Data taken from a collection:
#####

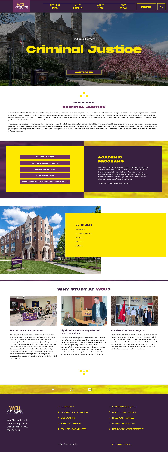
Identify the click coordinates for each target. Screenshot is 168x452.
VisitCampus (78, 6)
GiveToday (123, 6)
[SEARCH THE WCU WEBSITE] (161, 6)
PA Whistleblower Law (123, 423)
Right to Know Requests (124, 406)
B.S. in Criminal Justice (45, 157)
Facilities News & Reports (73, 429)
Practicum (79, 229)
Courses (79, 238)
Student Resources (83, 234)
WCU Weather (68, 417)
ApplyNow (100, 6)
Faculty (78, 242)
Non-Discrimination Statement (127, 429)
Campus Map (67, 406)
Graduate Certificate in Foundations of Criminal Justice (45, 182)
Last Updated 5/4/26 (121, 444)
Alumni (78, 246)
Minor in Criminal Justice (45, 169)
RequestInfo (55, 6)
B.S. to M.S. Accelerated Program (45, 163)
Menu (146, 6)
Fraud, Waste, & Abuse (123, 417)
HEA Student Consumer (124, 412)
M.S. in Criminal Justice (45, 176)
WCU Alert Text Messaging (74, 412)
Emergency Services (71, 423)
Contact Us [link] (79, 73)
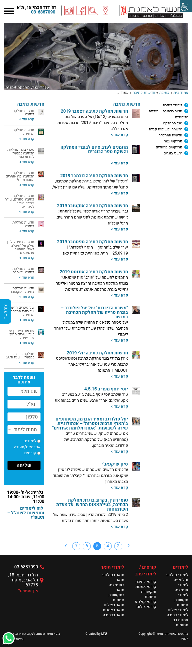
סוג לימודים (31, 108)
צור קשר (5, 311)
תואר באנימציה (116, 582)
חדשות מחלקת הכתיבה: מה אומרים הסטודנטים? (20, 176)
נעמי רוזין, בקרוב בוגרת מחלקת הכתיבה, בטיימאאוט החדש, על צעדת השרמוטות (92, 505)
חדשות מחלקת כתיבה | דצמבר (23, 270)
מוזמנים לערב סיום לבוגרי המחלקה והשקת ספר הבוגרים (94, 149)
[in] (69, 11)
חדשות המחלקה (170, 135)
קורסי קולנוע (145, 602)
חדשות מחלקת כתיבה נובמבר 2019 (94, 175)
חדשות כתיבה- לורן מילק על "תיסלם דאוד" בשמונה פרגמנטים (20, 247)
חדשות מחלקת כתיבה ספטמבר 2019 (92, 242)
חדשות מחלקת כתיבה (23, 112)
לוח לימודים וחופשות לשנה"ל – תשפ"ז (25, 513)
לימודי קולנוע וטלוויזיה (177, 577)
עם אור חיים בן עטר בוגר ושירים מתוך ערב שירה (20, 334)
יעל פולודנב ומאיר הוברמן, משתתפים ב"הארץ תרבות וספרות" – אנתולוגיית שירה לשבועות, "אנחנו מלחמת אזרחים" (90, 424)
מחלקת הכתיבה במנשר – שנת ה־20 (20, 355)
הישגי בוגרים (173, 153)
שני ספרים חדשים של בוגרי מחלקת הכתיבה (21, 311)
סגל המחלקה (172, 123)
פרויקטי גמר (173, 141)
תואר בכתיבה (113, 615)
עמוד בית (181, 93)
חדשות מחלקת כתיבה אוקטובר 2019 (92, 205)
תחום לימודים (29, 108)
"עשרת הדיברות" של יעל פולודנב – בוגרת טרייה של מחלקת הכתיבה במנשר (94, 312)
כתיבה (164, 93)
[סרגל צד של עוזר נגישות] (186, 6)
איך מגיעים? (28, 591)
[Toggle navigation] (9, 10)
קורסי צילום (146, 607)
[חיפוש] (93, 11)
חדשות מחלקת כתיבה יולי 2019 (97, 353)
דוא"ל (36, 108)
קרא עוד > (119, 135)
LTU (104, 633)
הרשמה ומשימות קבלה (165, 129)
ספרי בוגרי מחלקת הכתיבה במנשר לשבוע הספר (21, 153)
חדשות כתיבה (143, 93)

#####

**Problem:** Give back all of the entries above word for word, leaving out the pictures.

**Output of the task:**
Identify the click coordinates for each target. Screenshot is 168x452.
VisitCampus (78, 6)
GiveToday (123, 6)
[SEARCH THE WCU WEBSITE] (161, 6)
PA Whistleblower Law (123, 423)
Right to Know Requests (124, 406)
B.S. in Criminal Justice (45, 157)
Facilities News & Reports (73, 429)
Practicum (79, 229)
Courses (79, 238)
Student Resources (83, 234)
WCU Weather (68, 417)
ApplyNow (100, 6)
Faculty (78, 242)
Non-Discrimination Statement (127, 429)
Campus Map (67, 406)
Graduate Certificate in Foundations of Criminal Justice (45, 182)
Last Updated 5/4/26 (121, 444)
Alumni (78, 246)
Minor in Criminal Justice (45, 169)
RequestInfo (55, 6)
B.S. to M.S. Accelerated Program (45, 163)
Menu (146, 6)
Fraud, Waste, & Abuse (123, 417)
HEA Student Consumer (124, 412)
M.S. in Criminal Justice (45, 176)
WCU Alert Text Messaging (74, 412)
Emergency Services (71, 423)
Contact Us [link] (79, 73)
סוג לימודים (31, 108)
צור קשר (5, 311)
תואר באנימציה (116, 582)
חדשות מחלקת הכתיבה: מה אומרים הסטודנטים? (20, 176)
נעמי רוזין, בקרוב בוגרת מחלקת הכתיבה, בטיימאאוט החדש, על צעדת השרמוטות (92, 505)
חדשות מחלקת כתיבה | דצמבר (23, 270)
מוזמנים לערב סיום לבוגרי המחלקה והשקת ספר הבוגרים (94, 149)
[in] (69, 11)
חדשות המחלקה (170, 135)
קורסי קולנוע (145, 602)
חדשות מחלקת כתיבה נובמבר 2019 (94, 175)
חדשות כתיבה- לורן מילק על "תיסלם דאוד" בשמונה פרגמנטים (20, 247)
חדשות מחלקת כתיבה ספטמבר 2019 (92, 242)
חדשות מחלקת כתיבה (23, 112)
לוח לימודים וחופשות לשנה"ל – תשפ"ז (25, 513)
לימודי קולנוע וטלוויזיה (177, 577)
עם אור חיים בן עטר בוגר ושירים מתוך ערב שירה (20, 334)
יעל פולודנב ומאיר הוברמן, משתתפים ב"הארץ תרבות וספרות" – אנתולוגיית שירה לשבועות, "אנחנו מלחמת אזרחים" (90, 424)
מחלקת הכתיבה במנשר – שנת ה־20 (20, 355)
הישגי בוגרים (173, 153)
שני ספרים חדשים של בוגרי מחלקת הכתיבה (21, 311)
סגל המחלקה (172, 123)
פרויקטי גמר (173, 141)
תואר בכתיבה (113, 615)
עמוד בית (181, 93)
חדשות מחלקת כתיבה אוקטובר 2019 (92, 205)
תחום לימודים (29, 108)
"עשרת הדיברות" של יעל פולודנב – בוגרת טרייה של מחלקת הכתיבה במנשר (94, 312)
כתיבה (164, 93)
[סרגל צד של עוזר נגישות] (186, 6)
איך מגיעים? (28, 591)
[Toggle navigation] (9, 10)
קורסי צילום (146, 607)
[חיפוש] (93, 11)
חדשות מחלקת כתיבה יולי 2019 (97, 353)
דוא"ל (36, 108)
קרא עוד > (119, 135)
LTU (104, 633)
הרשמה ומשימות קבלה (165, 129)
ספרי בוגרי מחלקת הכתיבה במנשר לשבוע הספר (21, 153)
חדשות כתיבה (143, 93)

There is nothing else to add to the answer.